* BEGIN Data to use *

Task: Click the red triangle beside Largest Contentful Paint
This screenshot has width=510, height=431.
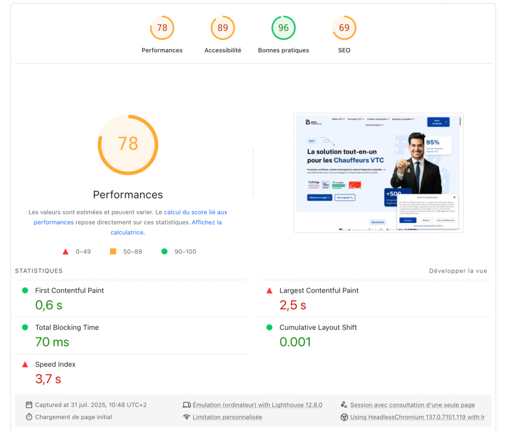Action: (269, 290)
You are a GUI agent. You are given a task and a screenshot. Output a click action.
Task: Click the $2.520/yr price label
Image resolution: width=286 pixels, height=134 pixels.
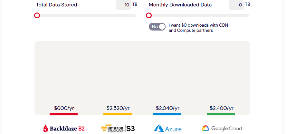[118, 108]
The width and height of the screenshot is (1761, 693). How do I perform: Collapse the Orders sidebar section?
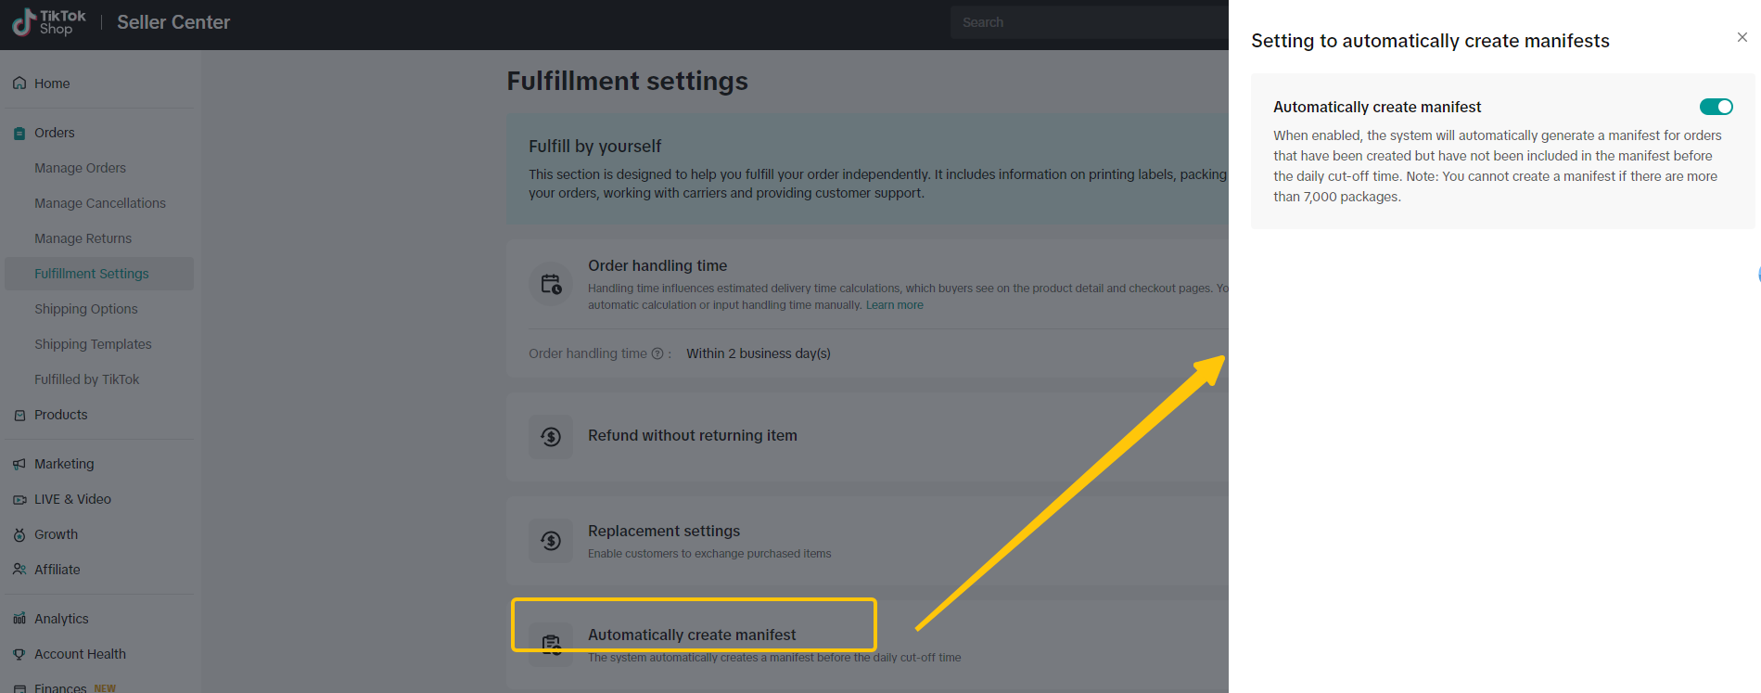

* END Data to use *

> **What the task asks**
Convert the records above into a numbered list with one line per item, leaving out any blank lines and the pictures.

> **Written answer**
1. Task: Click the red triangle beside Largest Contentful Paint
2. This screenshot has width=510, height=431.
3. Action: (269, 290)
4. You are a GUI agent. You are given a task and a screenshot. Output a click action.
5. Task: Click the $2.520/yr price label
6. Image resolution: width=286 pixels, height=134 pixels.
7. [118, 108]
8. The width and height of the screenshot is (1761, 693). How do I perform: Collapse the Orders sidebar section?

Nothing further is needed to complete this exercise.